Arundhati Roy " 9 is not 11(November isn't September )

Anyway from Democracy Now we get Amy Goodman's interview of Arundhati Roy and her Response to the Mumbai Terrorists Attacks.

Arundhati Roy has argued that in our Media-driven world the in depth contextual analysis of some event or issue has been replaced by the sound-bite , a snide remark, the punch-line or the GOTCHA MOMENT.

Attempts at intelligent discourse is drowned out by so called journalists and self-appointed experts or political pundits who shout over each other while making wise-cracks about those who disagree with them. Just watch Fox News and much of CNN where everything is simplified or turned into a joke or the hard news is mixed in with celebrity news or other fluff pieces so they won't lose their audience who have been trained and have become accustomed to shorter periods of time being spent on any particular item unless its a piece that can be sensationalized such as O.J. Simpson or a police chase or interviewing people five minutes after they have just lost a family member in a homicide or some other tragedy. But it is all mixed into together as if each and every item is of great consequence so wars, famines , genocides are lumped in with Brittany Spears personal problems or Janet Jackson's nipple.

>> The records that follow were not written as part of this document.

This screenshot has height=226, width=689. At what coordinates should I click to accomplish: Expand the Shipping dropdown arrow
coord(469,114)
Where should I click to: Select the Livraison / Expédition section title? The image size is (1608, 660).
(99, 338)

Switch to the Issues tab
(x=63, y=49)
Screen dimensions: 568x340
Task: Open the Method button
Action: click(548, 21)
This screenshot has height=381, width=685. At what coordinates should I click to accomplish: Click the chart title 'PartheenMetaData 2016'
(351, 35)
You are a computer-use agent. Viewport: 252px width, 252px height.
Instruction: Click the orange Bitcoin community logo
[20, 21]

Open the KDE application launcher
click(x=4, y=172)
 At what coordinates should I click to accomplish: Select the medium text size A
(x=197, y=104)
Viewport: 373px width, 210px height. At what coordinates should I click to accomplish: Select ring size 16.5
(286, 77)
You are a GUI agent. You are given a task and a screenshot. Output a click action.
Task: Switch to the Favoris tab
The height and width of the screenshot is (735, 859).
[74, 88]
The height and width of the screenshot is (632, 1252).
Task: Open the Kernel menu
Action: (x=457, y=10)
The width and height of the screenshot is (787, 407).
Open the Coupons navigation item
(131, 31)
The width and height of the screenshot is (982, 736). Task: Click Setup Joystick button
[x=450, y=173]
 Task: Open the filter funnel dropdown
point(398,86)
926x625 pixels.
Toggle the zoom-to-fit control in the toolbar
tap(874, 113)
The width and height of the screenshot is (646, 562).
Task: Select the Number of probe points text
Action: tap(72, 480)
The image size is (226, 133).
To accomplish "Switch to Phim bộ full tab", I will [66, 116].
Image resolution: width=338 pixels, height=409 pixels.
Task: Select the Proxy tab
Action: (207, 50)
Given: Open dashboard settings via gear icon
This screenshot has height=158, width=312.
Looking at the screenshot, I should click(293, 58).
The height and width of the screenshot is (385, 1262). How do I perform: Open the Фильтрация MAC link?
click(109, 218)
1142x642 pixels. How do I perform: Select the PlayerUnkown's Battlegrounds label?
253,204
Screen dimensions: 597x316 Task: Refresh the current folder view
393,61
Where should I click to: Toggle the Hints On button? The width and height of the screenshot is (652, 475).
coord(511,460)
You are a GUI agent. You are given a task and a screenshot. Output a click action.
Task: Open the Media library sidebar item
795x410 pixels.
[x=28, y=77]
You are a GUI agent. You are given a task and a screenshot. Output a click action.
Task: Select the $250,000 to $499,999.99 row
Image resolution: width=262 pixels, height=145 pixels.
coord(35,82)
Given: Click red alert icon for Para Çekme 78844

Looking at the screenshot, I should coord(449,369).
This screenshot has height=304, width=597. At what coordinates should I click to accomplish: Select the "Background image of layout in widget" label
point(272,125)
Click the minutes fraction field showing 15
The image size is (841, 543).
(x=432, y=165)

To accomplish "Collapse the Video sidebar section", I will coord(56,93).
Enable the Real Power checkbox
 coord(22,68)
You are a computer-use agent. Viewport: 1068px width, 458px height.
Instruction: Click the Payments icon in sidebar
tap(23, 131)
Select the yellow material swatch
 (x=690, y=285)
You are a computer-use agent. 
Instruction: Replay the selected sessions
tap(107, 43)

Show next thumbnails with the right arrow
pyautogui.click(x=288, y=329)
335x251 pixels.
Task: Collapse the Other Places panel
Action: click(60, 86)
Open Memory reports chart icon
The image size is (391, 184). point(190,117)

So the Mumbai terrorists attack gets described as "India's 9/11" which assumes that this is the first terrorist attack in India . Yet India has undergone numerous home-grown terrorist attacks by various extremists groups including Hindus and Muslims and Sikhs. India is no longer the free and democratic state it once was. Large numbers of people especially Muslims are picked up on trumped up charges by the police and those detained are often denied their basic rights and are abused and tortured . India compared to the rest of the also has one of if not the largest number of deaths of those who are imprisoned .

The sound-bite has replaced the harder task of thinking about an issue in a thoughtful manner. Instead we prefer buzz-words , sound-bites , the funny or snide sly remark . We prefer issues reduced to a few lines rather than the long thoughtful contextual commentary which captures the nuances and the various shades of grey which need to be addressed.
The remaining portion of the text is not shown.